--- Texto fuente ---

*-*-*

Basílica de San Agustín en Rieti: románico mendicante y frescos entre peregrinos
La basílica de San Agustín se alza en la Piazza Mazzini desde 1252, año de la primera mención documentada de los eremitas de San Agustín en Rieti. Eran los años de gran esplendor de la ciudad, el umbilicus Italiae (ombligo de Italia), como se la definía entonces. Los eremitas se establecieron a lo largo de una de las rutas de tránsito hacia Roma para acoger a los peregrinos. Elevada a basílica menor en 2010, es una de las iglesias mendicantes de Rieti que mejor conserva su estructura exterior original.
Qué ver
La fachada románica es sobria y cuadrada, animada por el portal con columnitas y una luneta decorada con frescos. El interior, de nave única, culmina en tres ábsides poligonales iluminados por ventanas ajimezadas y tríforas. En las paredes se conservan fragmentos de frescos de los siglos XIV al XVI, un ciclo figurativo con función didáctica, una especie de Biblia Pauperum (Biblia de los pobres). Entre las obras conservadas destacan un crucifijo de madera del siglo XIV, el lienzo Éxtasis de Santa Rita de Lattanzio Niccoli (1643) y la Matanza de los Inocentes de Ludovico Carosi (1712). El convento albergó la primera sede del museo cívico de Rieti y de la biblioteca Paroniana.

*-*-*

--- Registros dados ---
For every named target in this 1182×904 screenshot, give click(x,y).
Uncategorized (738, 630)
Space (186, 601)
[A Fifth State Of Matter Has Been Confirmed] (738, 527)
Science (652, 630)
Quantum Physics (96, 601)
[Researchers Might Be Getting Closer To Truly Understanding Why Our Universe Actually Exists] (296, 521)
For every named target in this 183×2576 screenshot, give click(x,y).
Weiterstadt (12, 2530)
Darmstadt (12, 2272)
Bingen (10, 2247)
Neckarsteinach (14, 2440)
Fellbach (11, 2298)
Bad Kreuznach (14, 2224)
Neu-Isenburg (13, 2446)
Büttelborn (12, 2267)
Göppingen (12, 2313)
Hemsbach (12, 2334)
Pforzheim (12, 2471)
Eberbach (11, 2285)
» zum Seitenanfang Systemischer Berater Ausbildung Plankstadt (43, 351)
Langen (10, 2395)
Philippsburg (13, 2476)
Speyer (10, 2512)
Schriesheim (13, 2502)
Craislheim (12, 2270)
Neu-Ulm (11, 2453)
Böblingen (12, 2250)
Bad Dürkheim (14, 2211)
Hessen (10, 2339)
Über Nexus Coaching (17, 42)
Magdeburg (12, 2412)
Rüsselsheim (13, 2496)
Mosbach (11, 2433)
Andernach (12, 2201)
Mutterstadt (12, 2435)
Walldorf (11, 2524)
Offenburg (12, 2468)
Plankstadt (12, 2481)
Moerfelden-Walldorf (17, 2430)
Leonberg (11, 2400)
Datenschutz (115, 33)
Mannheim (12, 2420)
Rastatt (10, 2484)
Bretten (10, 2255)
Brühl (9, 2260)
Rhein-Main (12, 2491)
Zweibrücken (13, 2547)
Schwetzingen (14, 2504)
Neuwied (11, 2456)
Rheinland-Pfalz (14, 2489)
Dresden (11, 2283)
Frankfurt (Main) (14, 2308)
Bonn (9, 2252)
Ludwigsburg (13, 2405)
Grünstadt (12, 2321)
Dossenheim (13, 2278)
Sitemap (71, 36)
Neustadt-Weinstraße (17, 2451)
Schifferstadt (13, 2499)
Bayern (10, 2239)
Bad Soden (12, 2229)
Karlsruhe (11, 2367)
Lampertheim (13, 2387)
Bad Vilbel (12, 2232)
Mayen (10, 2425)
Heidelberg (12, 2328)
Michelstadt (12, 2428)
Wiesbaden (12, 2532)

*-*-*

--- Aplica lo leído ---
1. Transcribe del texto sobre la basílica de San Agustín el fragmento que va desde "Basílica de San Agustín en" hasta "estructura exterior original.", ambos incluidos.
2. Según el texto sobre la basílica de San Agustín, ¿en qué año fue elevada a basílica menor?
3. Enumera las obras que el texto sobre la basílica de San Agustín señala como destacadas entre las conservadas.
Basta con el texto para resolver todo.

--- Soluciones por tarea ---
1.
Basílica de San Agustín en Rieti: románico mendicante y frescos entre peregrinos
La basílica de San Agustín se alza en la Piazza Mazzini desde 1252, año de la primera mención documentada de los eremitas de San Agustín en Rieti. Eran los años de gran esplendor de la ciudad, el umbilicus Italiae (ombligo de Italia), como se la definía entonces. Los eremitas se establecieron a lo largo de una de las rutas de tránsito hacia Roma para acoger a los peregrinos. Elevada a basílica menor en 2010, es una de las iglesias mendicantes de Rieti que mejor conserva su estructura exterior original.

2. En 2010.

3.
- Un crucifijo de madera del siglo XIV
- El lienzo Éxtasis de Santa Rita de Lattanzio Niccoli (1643)
- La Matanza de los Inocentes de Ludovico Carosi (1712)